Two months spent living in Manhattan last year and one of the great disappointments of that time was that … hardly anybody speaks with “New York” accents in New York anymore, at least not in Manhattan (you know what I mean: “cawfee” is coffee, and – my personal favourite – “Lawngeyeland” is Long Island). Non-New Yorkers (and certainly Australians here in Australia) when hearing the words “New York” are fond of immediately imitating the thickest New York (Brooklyn-style) accent possible: “Nooo Yawk”.

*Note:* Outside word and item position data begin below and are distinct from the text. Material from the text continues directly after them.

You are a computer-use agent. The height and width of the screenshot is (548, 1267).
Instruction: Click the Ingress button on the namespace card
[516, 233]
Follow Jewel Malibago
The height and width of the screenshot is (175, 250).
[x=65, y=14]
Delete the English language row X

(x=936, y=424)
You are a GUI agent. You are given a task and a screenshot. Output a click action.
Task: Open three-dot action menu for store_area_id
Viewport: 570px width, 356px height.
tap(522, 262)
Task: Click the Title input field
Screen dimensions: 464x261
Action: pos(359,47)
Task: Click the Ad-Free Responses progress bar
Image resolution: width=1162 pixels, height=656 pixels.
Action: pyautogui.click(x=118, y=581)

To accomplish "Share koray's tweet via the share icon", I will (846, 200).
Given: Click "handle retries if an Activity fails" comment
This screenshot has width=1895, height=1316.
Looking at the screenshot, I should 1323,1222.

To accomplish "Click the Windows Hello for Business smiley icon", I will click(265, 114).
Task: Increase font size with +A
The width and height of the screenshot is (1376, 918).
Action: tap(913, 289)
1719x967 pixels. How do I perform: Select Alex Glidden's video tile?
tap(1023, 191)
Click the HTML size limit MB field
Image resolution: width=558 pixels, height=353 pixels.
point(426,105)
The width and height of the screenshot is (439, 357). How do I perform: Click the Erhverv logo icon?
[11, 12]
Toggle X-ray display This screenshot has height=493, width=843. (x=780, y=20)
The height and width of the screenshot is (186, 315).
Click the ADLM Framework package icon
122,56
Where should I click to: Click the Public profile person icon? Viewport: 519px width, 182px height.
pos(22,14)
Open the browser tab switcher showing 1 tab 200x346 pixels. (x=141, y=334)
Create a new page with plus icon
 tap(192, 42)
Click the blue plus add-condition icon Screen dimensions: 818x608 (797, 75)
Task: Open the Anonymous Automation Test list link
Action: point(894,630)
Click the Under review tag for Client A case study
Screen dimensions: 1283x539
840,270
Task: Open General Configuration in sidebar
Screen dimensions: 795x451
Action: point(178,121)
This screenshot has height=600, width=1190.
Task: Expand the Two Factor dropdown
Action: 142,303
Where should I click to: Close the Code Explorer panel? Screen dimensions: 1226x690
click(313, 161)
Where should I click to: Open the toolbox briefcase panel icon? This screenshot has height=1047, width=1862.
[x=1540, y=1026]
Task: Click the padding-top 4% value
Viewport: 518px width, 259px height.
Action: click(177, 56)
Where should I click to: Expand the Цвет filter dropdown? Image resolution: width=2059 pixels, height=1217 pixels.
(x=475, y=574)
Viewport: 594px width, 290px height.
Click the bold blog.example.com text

Sure, except the accent’s going, going and soon to be gone, by 2015 or 2020, according to Columbia University linguists, partly because New Yorkers suffering from “linguistic insecurity”, says Kara Becker of Reed University. It was not always thus: while now the traditional New York accent is seen as the “second worst” in the United States (only the traditional southern drawl ranks lower), up until World War Two it was seen as very prestigious. But social mores and demographic change (including the large number of people who have moved into Manhattan from elsewhere in the last twenty or so years) have made profound changes to local speech patterns.
This news made it into today’s The Australian (21 January 2012) with an article by Will Pavia (from The Times). Interested in following this? A new documentary by Heather Quinlan about the New York accent is called If These Knishes Could Talk was featured on the Channel 13 (New York) website in August 2011.
So if you are interested in hearing the “real” (or historic) New York, you will need to spend less time in Manhattan and lots more time in Brooklyn, and hurry.